The XX Factor

Who is a Female Suicide Bomber?

The most alarming detail about Monday’s bombings in Moscow is that they may have been committed by female terrorists. The Black Widows, female avengers from the war with Chechnya, have been around for more than a decade. They made up over half the bombers in the 2002 attack on the Moscow theater. Still, their existence has the power to shock. The maternal instinct and resistance to violence are assumed to be so hardwired into women, that despite their growth in the ranks of the suicide bomber, we still can’t get used to the idea.

Of course, the way the press unlocks this brain freeze is by grafting extreme domestic tragedies onto the bombers to explain their aberrant behavior.

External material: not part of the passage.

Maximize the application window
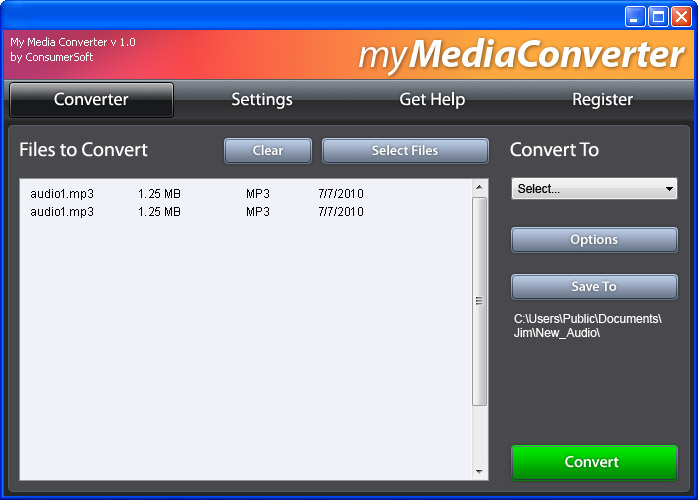Image resolution: width=698 pixels, height=500 pixels. tap(658, 17)
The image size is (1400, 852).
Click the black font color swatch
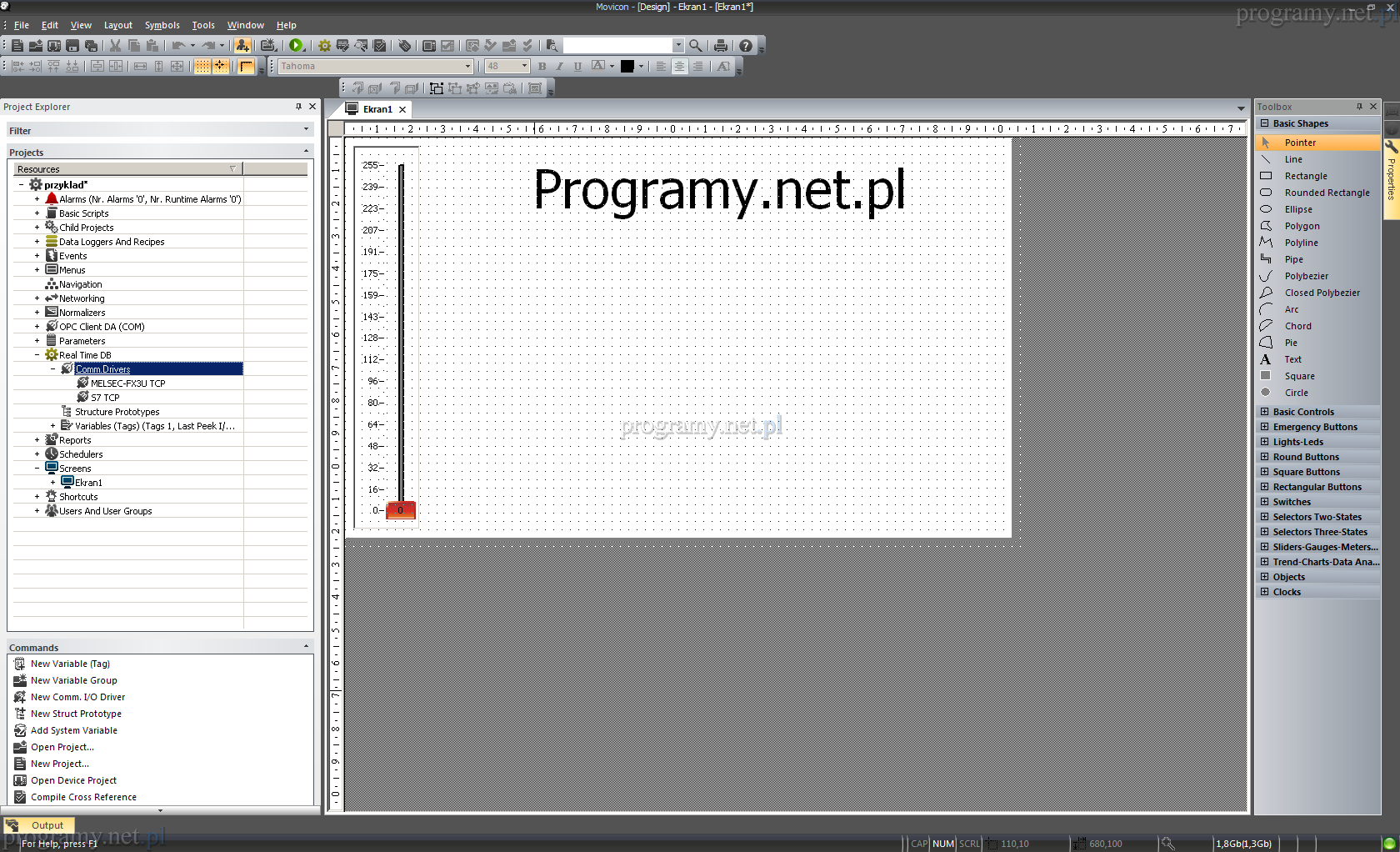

News stories always describe the Black Widows in the terms of a Greek tragedy, as women so burned up and denatured by personal loss that they set themselves to Medusa-level violence as a form of revenge. In today’s New York Times, an attorney describes a Chechen female bomber as “emotionally distressed after her husband was murdered in what appeared to be a business dispute.” These girls, said Natalya V. Yevlapova “are just pushed into a corner.”

The first female suicide bomber was a 17-year-old Palestinian girl who drove a truck into an Israeli convoy in Lebanon in 1985. News reports at first described her as pregnant, and then depressed, but it turns out that neither of those were true. Since then explanations of the motives of female suicide bombers have stuck to a few female friendly tropes: Young and psychologically disturbed, revenge seeking, or naïve and under the sway of charismatic male influence ( Said Buryatsky in the case of the latest Chechen women). But researchers who study female suicide bombers have found that none of those are true, or any more true than they are for men.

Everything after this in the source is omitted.